Teor Letal: À espera no pondions
por Olendino
Em 1978 depois de Cristo, enquanto as pessoas "normais" iam ao cinema ver "Os Embalos de Sábado à Noite", recolhiam-se a suas casas para assistir "Dancing Days" ou "travolteavam" ao som dos Bee Gees, eu ainda estava hermitando em meu quarto, fazendo experiências com técnicas de narrativa em quadrinhos madrugada a dentro. Lembro-me de que era perto do dia de Finados. Como acontece no verão belorizontino, chovia e fazia frio. Vi no jornal Diário da Tarde as costumeiras fotos de cemitérios, as cotações do preço das flores, a notícia de que tinham invertido a mão de direção da rua Padre Eustáquio, no bairro de Carlos Prates, por causa de uma carreta que perdera os freios. Esse bairro antigo fica sobre uma colina (Belo Horizonte, para quem não sabe, é uma sucessão de colinas entremeadas por córregos). Na colina vizinha, fica o bairro do Bonfim com seu cemitério histórico. Naquele verão, eu tinha feito um estranho "passeio" a esse cemitério inaugurado antes mesmo que a cidade. Passei uma manhã andando entre as campas, apreciando as muitas esculturas em bronze e mármore criadas pelo talento dos irmãos Lunardi e por um gênio da estatuária em bronze, o vienense Johann Amadeus Muchiutt, que espalhou suas obras de arte pelo cemitério e pela cidade, notadamente nas esculturas da fachada da basílica de Lourdes, no bairro do mesmo nome.

Naquela manhã, fiz vários esboços das esculturas e criptas. No final, voltei-me para a colina vizinha. Lá estava, no alto, a imponente igreja de São Francisco das Chagas, cuja contemplação me enchia de melancolia. Ao lado da igreja fica o colégio Frei Orlando onde estudava então minha paixão do momento, a colegial de cabelos compridos, linda e inacessível como uma estrela. Perdi-me um pouco, observando as ladeiras íngremes, as casas antigas, o movimento dos carros. Tudo isso dava uma história.

"Ponto" nasceu assim. Como é comum em minhas hstórias, ela é apenas um fragmento de um universo bem maior. Deveria começar com a história de Martha Maria, professora que se casou com Ernesto Grör, um uruguaio que teve a triste idéia de refugiar-se no Brasil nos anos de chumbo. Uma noite, os homens de farda o buscaram em casa e ele nunca mais foi visto.
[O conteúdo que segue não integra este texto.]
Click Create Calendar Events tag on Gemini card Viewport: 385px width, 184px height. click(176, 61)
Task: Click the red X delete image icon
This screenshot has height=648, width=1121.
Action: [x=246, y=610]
Martha dedicou-se a procurá-lo, até que a morte de seus filhos a desanimou de vez.

Uma das experiências que fiz com a história foi a de identificá-la totalmente com a periferia da cidade de Belo Horizonte: os ônibus, as ladeiras íngremes, a arquitetura das casas... e o jeito de falar das pessoas. O "belorizontês" é um dialeto comum no centro-sul de Minas Gerais, onde as pessoas falam aglutinando as palavras e/ou omitindo as sílabas finais. Observem esse diálogo, comum nos "pondions" de "Berzonte" (pontos de ônibus de Belo Horizonte):
Nativo 1: -"Cessasiesseonspassavássi?"
Nativo 2: -"Passanão! Vintiumcinqüentaioiquepassa!"
Tradução: -"Você sabe se esse ônibus passa na (região da) Savassi?". -"Não, não passa. O da linha vinte e um cinqüenta e oito é que passa."
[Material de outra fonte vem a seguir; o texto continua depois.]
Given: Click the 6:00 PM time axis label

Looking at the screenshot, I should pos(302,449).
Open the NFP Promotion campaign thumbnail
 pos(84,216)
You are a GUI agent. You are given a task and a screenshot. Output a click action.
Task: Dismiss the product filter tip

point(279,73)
Ao contrário do que você pode pensar, tudo isso é dito sem pressa, com serenidade e cortesia.
Infelizmente, os revisores cariocas da Editora Vecchi não se mostraram grandes apreciadores do belorizontês, e fizeram várias intervenções no texto. Então, não se esqueça: onde, por exemplo, estiver escrito "lá em frente", o certo seria estar escrito "lainfrente", que é o mais correto. Cesmintenderam?

Como todas as histórias da época, Ponto foi desenhada em folhas de papel westerprint 90g e finalizada a nanquim com uma pena Iserlohm 515, uma pena pequena, longa e muito flexível, que possibilitava uma grande modulação no traço.